● **Challenge**
Copy the entries from the line with "Where should I click to: Click the Recherche" up to and including the line with "Action: click(183, 905)", changing "Image resolution" to "Screen size" and leaving everything else unchanged.

--- START Supplied data ---

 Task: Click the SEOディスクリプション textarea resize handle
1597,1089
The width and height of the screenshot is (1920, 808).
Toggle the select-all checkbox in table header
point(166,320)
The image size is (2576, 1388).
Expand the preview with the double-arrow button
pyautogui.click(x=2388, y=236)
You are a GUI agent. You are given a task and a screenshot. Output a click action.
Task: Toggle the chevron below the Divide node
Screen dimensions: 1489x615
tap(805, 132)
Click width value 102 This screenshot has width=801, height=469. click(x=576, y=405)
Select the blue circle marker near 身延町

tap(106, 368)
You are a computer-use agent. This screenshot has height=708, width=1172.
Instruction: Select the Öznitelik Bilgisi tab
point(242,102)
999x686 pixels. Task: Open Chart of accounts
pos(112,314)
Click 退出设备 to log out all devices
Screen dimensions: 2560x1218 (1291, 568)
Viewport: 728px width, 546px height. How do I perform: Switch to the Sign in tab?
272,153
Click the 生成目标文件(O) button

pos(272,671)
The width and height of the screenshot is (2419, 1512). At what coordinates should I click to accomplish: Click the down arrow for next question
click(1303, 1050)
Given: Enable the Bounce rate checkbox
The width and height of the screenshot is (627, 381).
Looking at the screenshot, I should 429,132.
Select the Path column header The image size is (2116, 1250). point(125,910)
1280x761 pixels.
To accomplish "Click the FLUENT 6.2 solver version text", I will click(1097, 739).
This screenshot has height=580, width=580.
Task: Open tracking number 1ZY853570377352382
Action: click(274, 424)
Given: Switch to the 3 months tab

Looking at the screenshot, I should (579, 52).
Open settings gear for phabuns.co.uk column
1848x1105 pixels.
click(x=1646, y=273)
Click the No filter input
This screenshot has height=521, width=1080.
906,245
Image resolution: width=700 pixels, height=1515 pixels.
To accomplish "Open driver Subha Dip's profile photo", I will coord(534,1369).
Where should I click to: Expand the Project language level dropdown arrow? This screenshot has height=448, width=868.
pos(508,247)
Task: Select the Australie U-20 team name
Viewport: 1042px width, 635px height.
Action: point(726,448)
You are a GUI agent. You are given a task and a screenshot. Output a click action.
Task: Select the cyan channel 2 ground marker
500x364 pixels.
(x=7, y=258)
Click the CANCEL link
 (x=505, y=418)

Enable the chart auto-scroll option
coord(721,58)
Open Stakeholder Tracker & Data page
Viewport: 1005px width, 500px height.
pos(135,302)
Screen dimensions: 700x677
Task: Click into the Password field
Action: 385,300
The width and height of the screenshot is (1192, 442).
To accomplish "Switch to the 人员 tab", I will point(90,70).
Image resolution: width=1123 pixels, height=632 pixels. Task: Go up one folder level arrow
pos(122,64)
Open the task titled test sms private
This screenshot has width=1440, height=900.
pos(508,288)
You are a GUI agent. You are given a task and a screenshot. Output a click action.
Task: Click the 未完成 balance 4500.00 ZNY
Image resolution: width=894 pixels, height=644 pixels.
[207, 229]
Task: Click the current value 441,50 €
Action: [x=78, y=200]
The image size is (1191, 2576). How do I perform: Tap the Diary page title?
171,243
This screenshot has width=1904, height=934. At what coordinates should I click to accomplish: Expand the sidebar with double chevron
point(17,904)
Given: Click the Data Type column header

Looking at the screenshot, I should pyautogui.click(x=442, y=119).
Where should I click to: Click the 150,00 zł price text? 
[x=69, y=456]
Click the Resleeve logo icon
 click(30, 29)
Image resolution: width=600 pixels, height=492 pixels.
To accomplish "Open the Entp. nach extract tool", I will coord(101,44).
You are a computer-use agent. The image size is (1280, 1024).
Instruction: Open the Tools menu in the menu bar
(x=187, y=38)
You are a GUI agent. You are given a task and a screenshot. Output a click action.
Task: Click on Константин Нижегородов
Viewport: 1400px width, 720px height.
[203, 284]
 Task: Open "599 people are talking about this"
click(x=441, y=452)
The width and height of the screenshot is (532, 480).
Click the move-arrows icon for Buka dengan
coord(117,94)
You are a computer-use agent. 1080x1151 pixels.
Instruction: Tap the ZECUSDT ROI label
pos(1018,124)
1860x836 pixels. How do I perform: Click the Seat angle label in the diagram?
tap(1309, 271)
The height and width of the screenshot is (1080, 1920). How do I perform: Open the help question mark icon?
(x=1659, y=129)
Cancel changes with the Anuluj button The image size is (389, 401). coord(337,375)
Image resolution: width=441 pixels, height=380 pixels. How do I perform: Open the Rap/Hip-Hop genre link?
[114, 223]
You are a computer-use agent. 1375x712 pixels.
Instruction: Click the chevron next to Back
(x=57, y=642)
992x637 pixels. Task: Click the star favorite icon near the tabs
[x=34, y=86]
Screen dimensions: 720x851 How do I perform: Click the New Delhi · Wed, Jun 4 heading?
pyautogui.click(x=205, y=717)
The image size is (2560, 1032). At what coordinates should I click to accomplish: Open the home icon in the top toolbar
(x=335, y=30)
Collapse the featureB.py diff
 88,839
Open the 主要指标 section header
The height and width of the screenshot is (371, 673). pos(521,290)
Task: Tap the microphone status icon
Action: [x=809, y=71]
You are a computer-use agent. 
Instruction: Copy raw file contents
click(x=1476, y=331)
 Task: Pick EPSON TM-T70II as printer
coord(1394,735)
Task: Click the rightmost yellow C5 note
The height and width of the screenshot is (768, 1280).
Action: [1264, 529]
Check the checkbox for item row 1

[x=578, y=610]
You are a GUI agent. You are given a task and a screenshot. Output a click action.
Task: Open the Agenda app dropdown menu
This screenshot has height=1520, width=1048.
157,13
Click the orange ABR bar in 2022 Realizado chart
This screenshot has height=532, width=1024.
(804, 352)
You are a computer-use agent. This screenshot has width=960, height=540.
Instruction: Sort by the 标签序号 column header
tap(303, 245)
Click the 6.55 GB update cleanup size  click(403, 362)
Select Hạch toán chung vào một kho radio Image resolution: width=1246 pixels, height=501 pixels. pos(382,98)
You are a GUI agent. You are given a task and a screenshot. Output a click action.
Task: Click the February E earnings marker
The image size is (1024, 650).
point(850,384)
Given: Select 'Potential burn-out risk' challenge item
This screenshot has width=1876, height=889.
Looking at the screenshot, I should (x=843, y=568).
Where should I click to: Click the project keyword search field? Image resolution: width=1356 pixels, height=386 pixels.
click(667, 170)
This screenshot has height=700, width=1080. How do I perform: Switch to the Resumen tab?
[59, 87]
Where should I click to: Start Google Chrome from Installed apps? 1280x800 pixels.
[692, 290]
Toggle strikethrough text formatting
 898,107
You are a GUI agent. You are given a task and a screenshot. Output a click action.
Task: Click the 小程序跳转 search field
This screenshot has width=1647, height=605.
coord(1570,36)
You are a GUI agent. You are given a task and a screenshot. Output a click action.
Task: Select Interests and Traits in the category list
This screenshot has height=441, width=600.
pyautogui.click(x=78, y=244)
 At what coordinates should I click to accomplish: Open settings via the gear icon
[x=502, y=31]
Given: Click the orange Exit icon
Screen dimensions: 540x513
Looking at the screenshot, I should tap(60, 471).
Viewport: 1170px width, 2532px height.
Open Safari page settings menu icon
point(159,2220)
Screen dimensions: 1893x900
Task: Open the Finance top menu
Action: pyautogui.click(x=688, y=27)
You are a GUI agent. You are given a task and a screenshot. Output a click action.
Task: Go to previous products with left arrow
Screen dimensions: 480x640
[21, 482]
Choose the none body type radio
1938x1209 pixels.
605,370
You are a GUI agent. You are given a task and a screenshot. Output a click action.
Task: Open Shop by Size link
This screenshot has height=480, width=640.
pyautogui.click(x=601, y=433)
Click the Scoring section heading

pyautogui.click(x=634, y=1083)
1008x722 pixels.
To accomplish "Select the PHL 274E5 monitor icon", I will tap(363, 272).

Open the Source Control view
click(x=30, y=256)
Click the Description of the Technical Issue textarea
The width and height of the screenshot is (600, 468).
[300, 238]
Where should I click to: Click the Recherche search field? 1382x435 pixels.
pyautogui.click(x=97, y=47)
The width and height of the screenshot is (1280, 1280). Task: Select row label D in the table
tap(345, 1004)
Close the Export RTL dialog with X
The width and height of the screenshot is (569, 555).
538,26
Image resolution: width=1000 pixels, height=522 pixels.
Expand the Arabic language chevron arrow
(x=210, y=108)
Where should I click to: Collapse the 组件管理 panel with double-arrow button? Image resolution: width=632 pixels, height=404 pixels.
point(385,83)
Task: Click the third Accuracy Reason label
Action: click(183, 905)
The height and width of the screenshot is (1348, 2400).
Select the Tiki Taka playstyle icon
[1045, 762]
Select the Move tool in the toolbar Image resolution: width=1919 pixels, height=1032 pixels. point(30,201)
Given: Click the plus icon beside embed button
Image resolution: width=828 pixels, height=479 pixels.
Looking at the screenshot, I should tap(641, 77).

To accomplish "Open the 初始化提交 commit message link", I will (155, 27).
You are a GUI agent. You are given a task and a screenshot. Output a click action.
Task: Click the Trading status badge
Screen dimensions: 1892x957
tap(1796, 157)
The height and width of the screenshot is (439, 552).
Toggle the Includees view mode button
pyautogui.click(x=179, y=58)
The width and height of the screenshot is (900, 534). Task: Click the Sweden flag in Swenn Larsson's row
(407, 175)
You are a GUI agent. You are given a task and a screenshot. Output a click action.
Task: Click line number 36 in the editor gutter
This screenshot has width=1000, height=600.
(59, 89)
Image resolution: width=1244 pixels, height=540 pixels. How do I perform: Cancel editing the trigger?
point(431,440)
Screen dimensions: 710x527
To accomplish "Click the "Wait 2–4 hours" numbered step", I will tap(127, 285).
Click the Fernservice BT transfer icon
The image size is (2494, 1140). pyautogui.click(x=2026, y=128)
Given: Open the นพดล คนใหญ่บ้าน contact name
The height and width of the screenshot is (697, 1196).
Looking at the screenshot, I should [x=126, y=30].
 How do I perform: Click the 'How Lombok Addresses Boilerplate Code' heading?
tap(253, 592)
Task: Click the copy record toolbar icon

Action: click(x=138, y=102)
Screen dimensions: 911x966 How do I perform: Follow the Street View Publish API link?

--- END Supplied data ---

● **Result**
Where should I click to: Click the Recherche search field? 1382x435 pixels.
pyautogui.click(x=97, y=47)
The width and height of the screenshot is (1280, 1280). Task: Select row label D in the table
tap(345, 1004)
Close the Export RTL dialog with X
The width and height of the screenshot is (569, 555).
538,26
Screen size: width=1000 pixels, height=522 pixels.
Expand the Arabic language chevron arrow
(x=210, y=108)
Where should I click to: Collapse the 组件管理 panel with double-arrow button? Screen size: width=632 pixels, height=404 pixels.
point(385,83)
Task: Click the third Accuracy Reason label
Action: click(183, 905)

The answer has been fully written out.